Map Reduce for the People

kurtosis · on April 9, 2009

In my experience the biggest barrier to dealing with huge data volumes isn't the cost of supercomputer time. - it's the time it takes to

(a) curate and prepare the data

(b) develop a model to analyze it, adapt the model to whatever platform I'm working with e.g. hadoop, MPI

(c) get the results into a presentable form.

Compared to the hours of labor involved in these three activities supercomputer time isn't really that expensive. It can be leased if you know where to look.

dmix · on April 9, 2009

> if you know where to look.

Wasn't that the point of the article? Supercomputing is now accessible to "the people" so part of the problem is close to being solved.

kurtosis · on April 9, 2009

Yeah, no doubt cheaper cycles are a good thing. So help me out here - do you know of supercomputing (MPI or hadoop) apps where the bottleneck was finding time on a computer. I think development cost is still the bottleneck

In bio and geo anyone with a grant can get access with little difficulty. I guess people with grants covers most of the people here.

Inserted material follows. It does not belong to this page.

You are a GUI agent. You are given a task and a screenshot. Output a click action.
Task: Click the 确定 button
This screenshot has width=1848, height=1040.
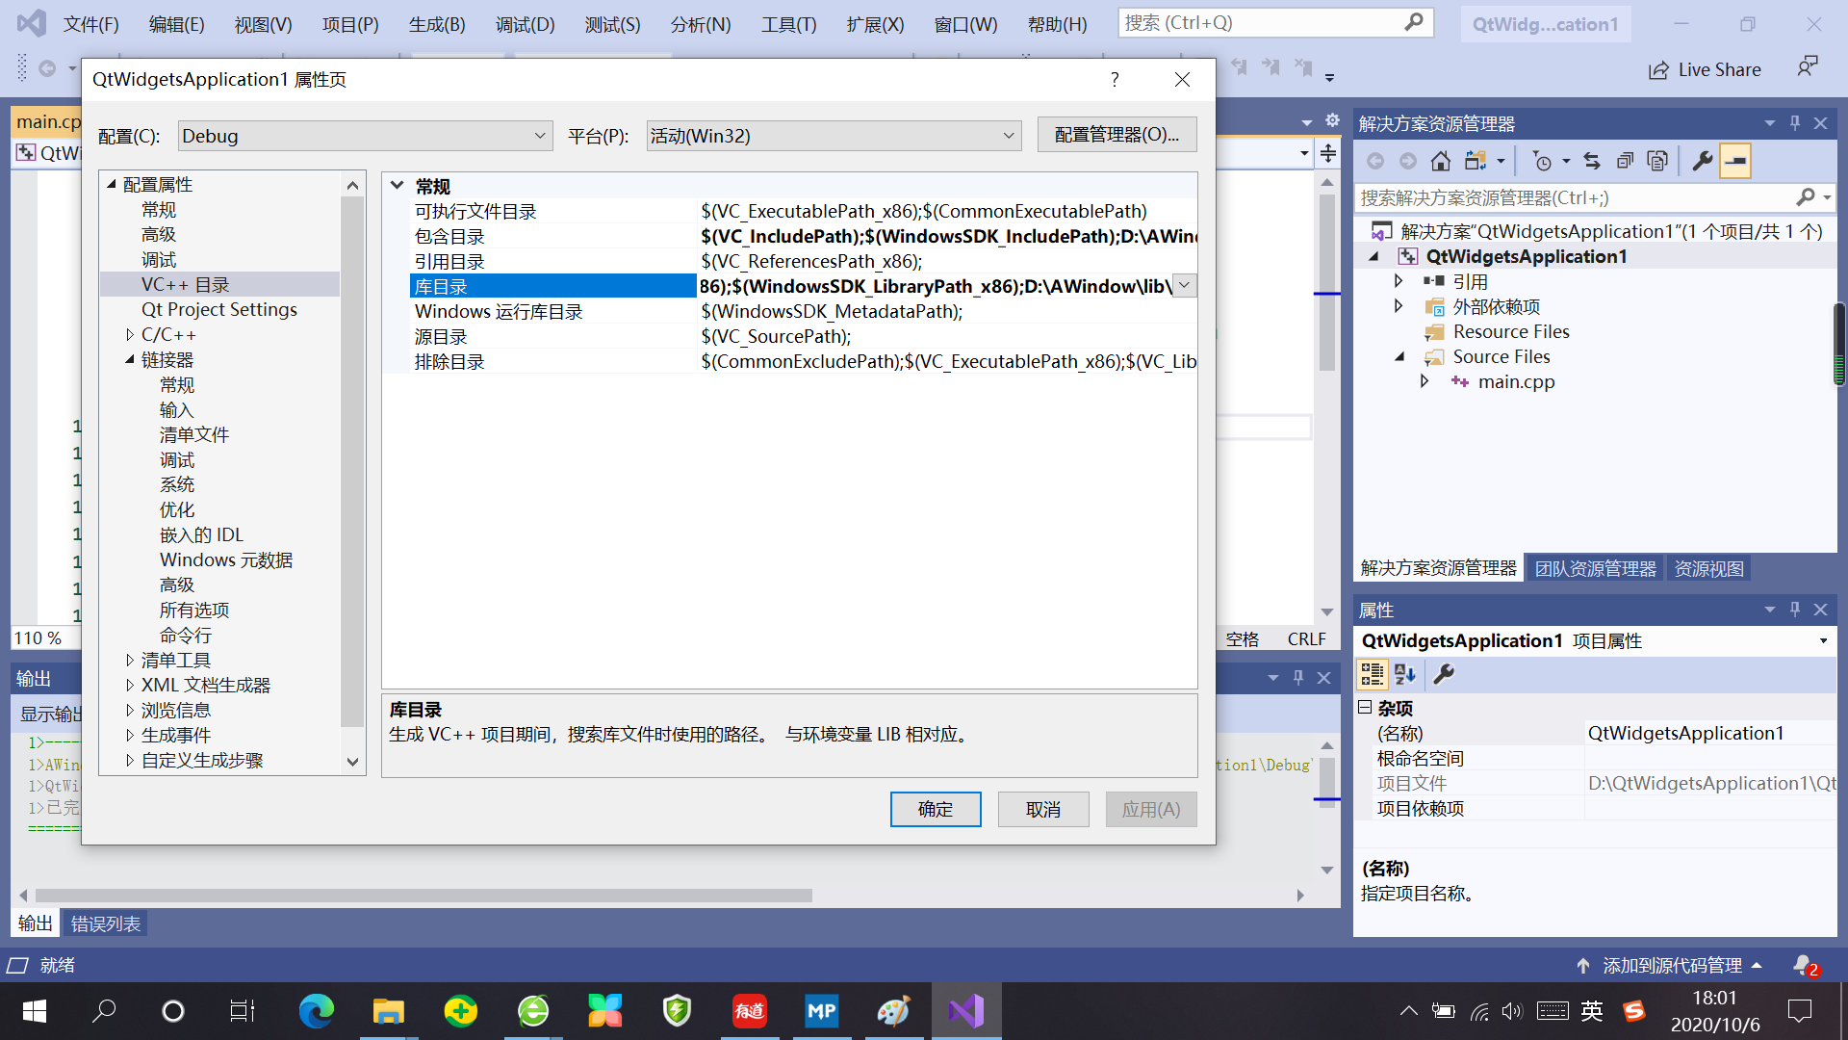[935, 810]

rjurney · on April 9, 2009

Could you help me out here - which is easier to get started developing with - MPI or hadoop?

Its not just about cheap processor time, its about ease of use. Hadoop is a platform that does much much of the hard part for you, giving you an enormous head start to solving problems in parallel because all you have to really think about is the algorithm you're executing. Thinking in mapreduce is still hard, but its a whole lot easier than thinking in MPI, and it takes a lot less time to get real computations happening on your data.

The cloud computing time could be MORE expensive than supercomputer time. That doesn't matter. The point is that this stuff is now accessible to a much wider group than MPI was, and they're learning the skills to crunch gobs of data.

Its pretty clear that you're a 'smart kid' and that both MPI and mapreduce are pretty easy for you. Thats not the case for most people. You're talking about hard scientists. I'm talking about normal developers.

kurtosis · on April 9, 2009

you have a good point, but for what it's worth here's the practical example that is the basis of my opinion on this. I had a very large corpus of text and I wanted to construct a word association graph. This involves multiplying together lots of sparse 10^5 x 10^9 matrices that are too large to fit in single memory. This is out of core. Getting together 6 computers and setting up hadoop and HDFS took me about 2 days starting from nothing.

Figuring out how to do all of these out of core sparse matrix manipulations honestly took me about a week of tinkering before I had anything worth even trying. I'm certainly not an expert at this stuff so maybe a better coder could have done it a lot faster but that's my problem.

What would be a real advance in bringing massive scale data analysis to "the people" would be something like hadoop R or MATLAB that makes doing things like this completely automagic.

rjurney · on April 9, 2009

Regarding the real advance: That stuff is the very 'revolution' thats coming that I talk about :) Visicalc kindly sucked, but Excel is pretty good. Its still very early, but the way forward has become clear.

bcl · on April 10, 2009

I think this is the leading edge of the next revolution. MapReduce, Hadoop, Cloud CPU cycles are the building blocks but we still need the tools that make it easier for scientists to operate on their datasets without having to be a hard-core coder. I wouldn't be surprised to see Matlab or some other offering from Wolfram take on that role.

rjurney · on April 10, 2009

The examples were from science because they struck me as the most powerful, but I think this will go well beyond science to many problems. It started with search, after all.